** Opening Information block **
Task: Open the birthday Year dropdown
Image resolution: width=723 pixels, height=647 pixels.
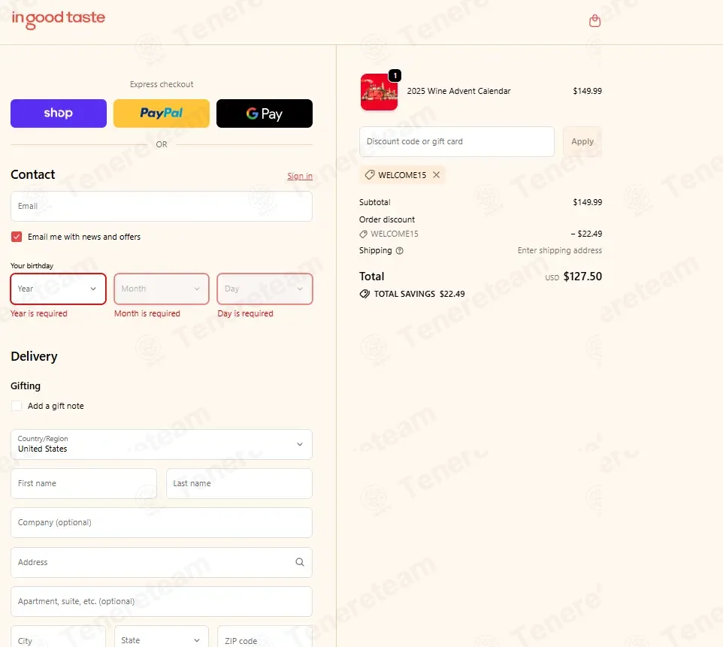Action: 58,289
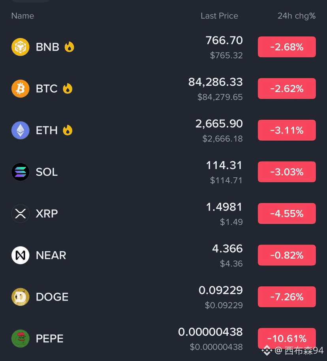This screenshot has width=327, height=361.
Task: Open the XRP cross logo icon
Action: 20,214
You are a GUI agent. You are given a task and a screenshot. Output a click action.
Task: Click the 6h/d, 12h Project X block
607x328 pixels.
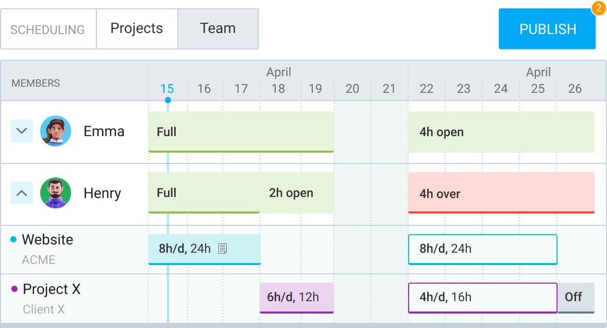(x=296, y=298)
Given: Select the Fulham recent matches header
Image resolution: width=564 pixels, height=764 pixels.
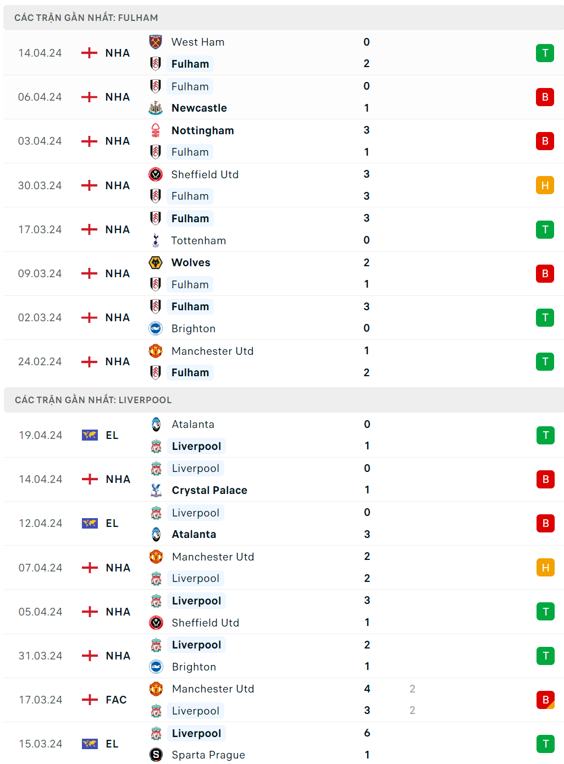Looking at the screenshot, I should 86,18.
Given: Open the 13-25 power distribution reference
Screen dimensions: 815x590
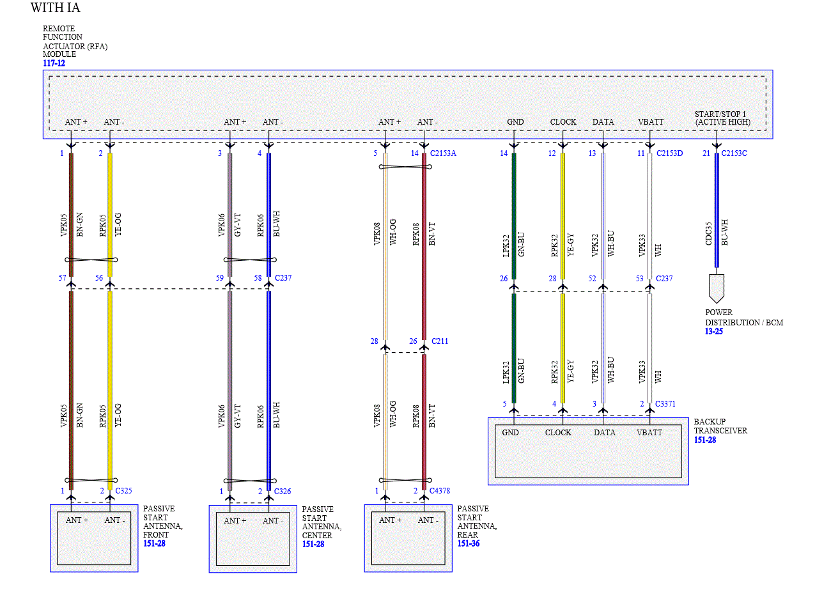Looking at the screenshot, I should tap(714, 332).
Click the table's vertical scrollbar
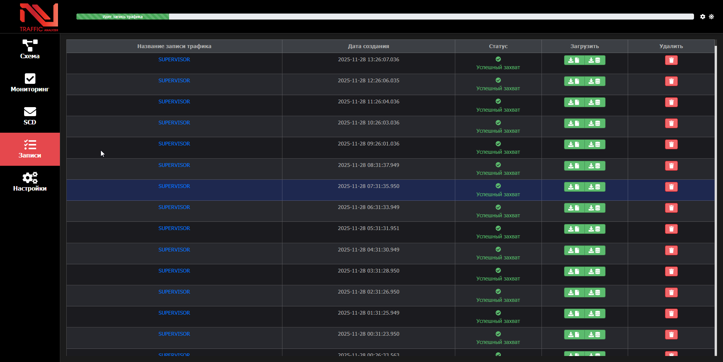723x362 pixels. 715,199
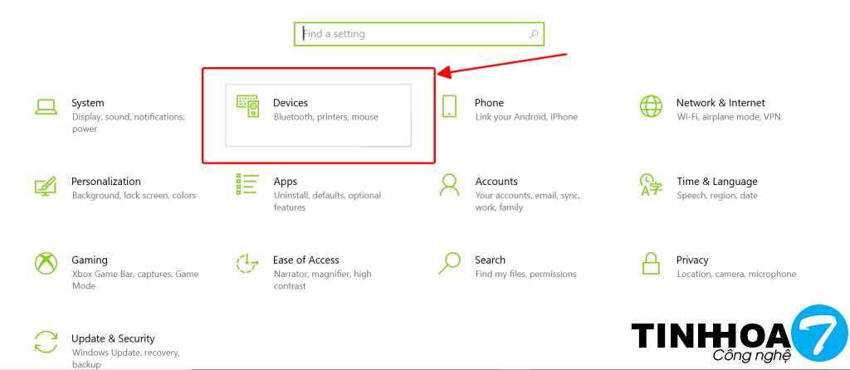Viewport: 850px width, 370px height.
Task: Click the Privacy padlock icon
Action: 651,263
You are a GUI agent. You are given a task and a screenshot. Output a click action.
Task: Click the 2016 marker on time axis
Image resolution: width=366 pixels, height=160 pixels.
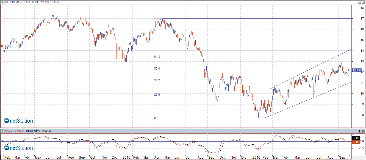pos(256,158)
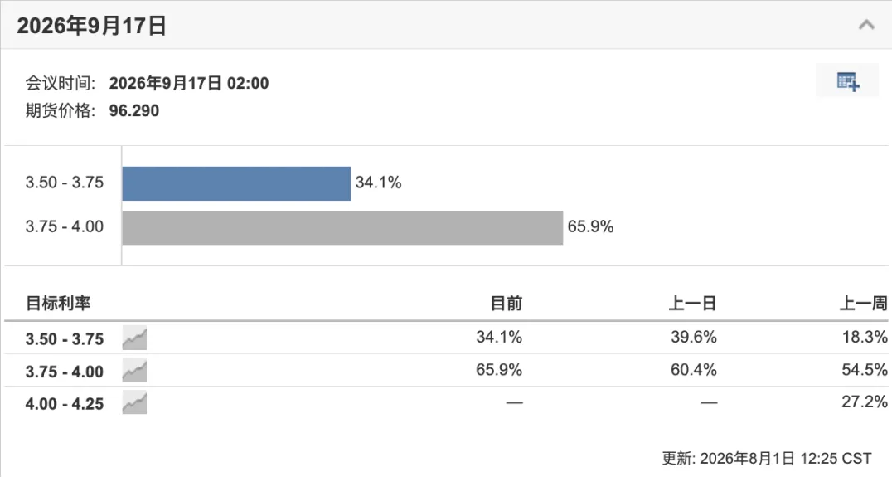
Task: Click the blue 34.1% probability bar
Action: point(236,183)
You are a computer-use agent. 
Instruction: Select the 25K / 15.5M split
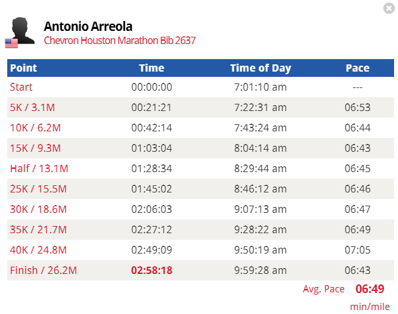point(38,189)
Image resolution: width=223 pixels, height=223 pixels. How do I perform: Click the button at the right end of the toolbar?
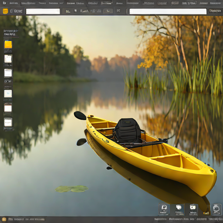(215, 11)
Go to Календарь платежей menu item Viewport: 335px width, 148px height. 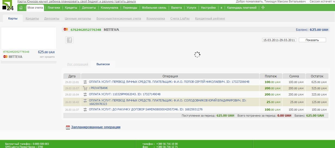click(x=242, y=8)
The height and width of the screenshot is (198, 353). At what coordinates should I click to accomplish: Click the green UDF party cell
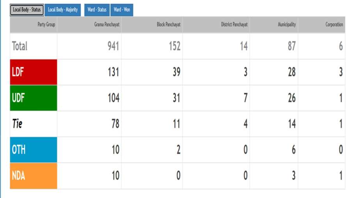34,98
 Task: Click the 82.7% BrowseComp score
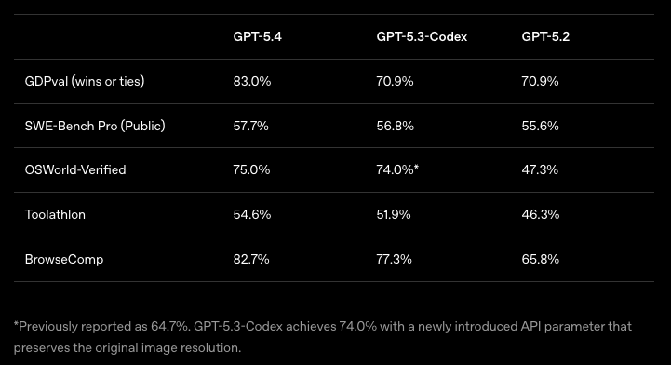[x=251, y=259]
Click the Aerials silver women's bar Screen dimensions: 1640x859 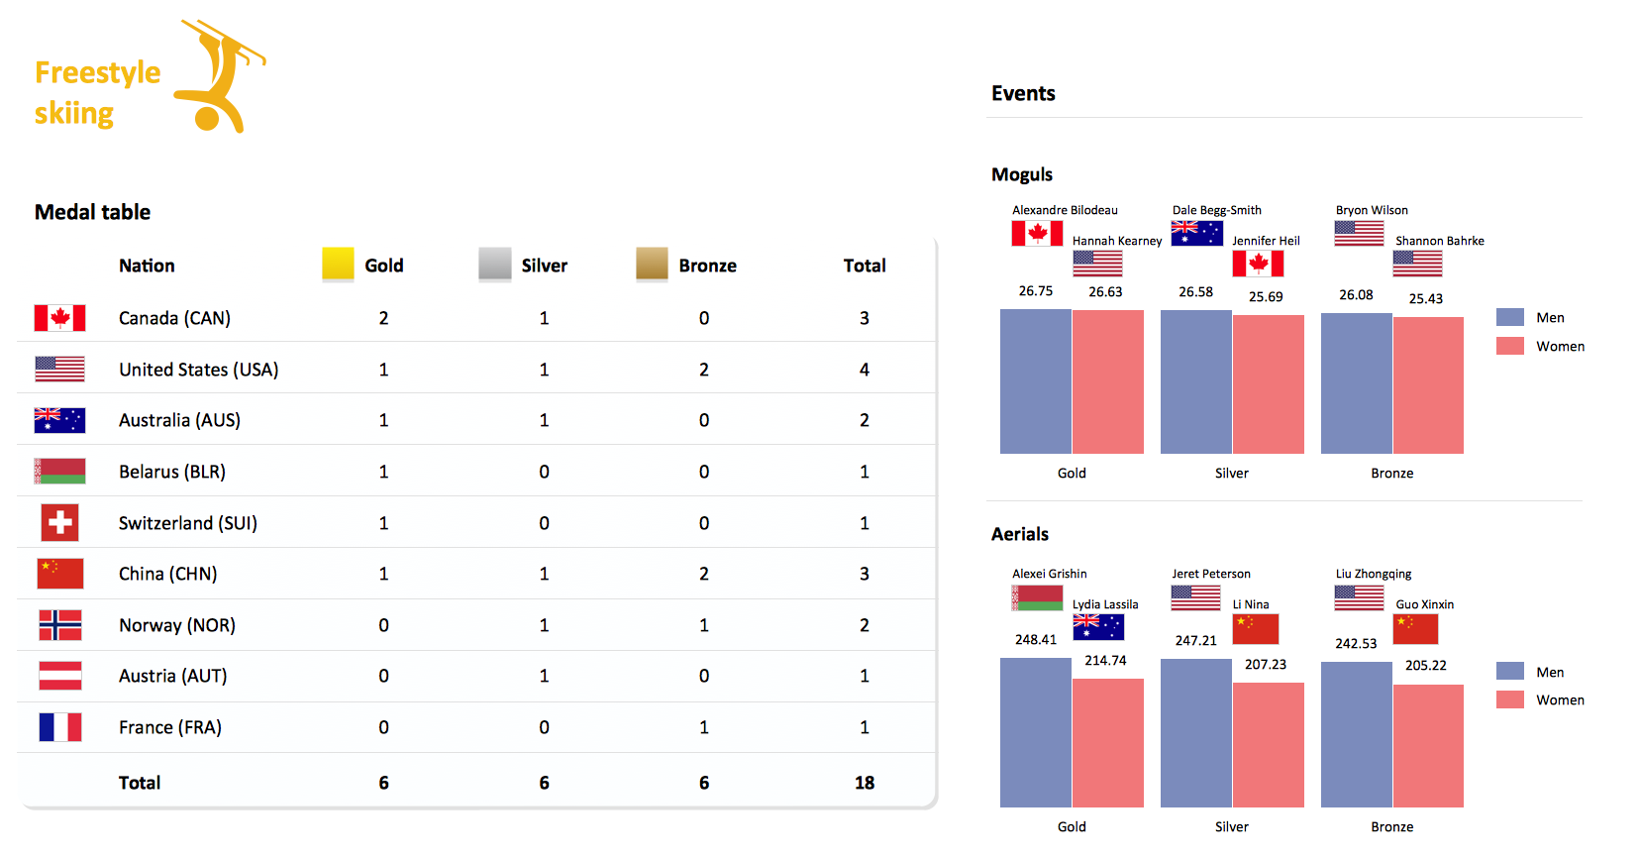tap(1269, 745)
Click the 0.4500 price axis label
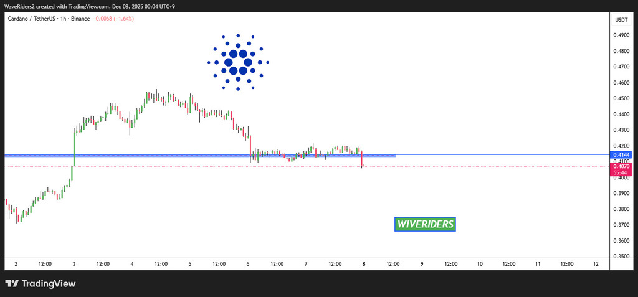This screenshot has width=638, height=297. pyautogui.click(x=621, y=98)
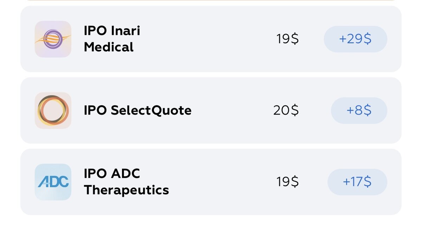Tap the Inari Medical purple swirl logo
This screenshot has width=422, height=245.
click(53, 39)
** Closing Information block **
Without the pictures, write out the lines from the beginning of the entries through the line with "Given: Select the".

Exercise result:
Task: Open the birthday Year dropdown
Image resolution: width=723 pixels, height=647 pixels.
Action: 58,289
This screenshot has width=327, height=361.
Task: Open the XRP cross logo icon
Action: 20,214
You are a GUI agent. You are given a task and a screenshot. Output a click action.
Task: Click the 6h/d, 12h Project X block
607x328 pixels.
(x=296, y=298)
Given: Select the Fulham recent matches header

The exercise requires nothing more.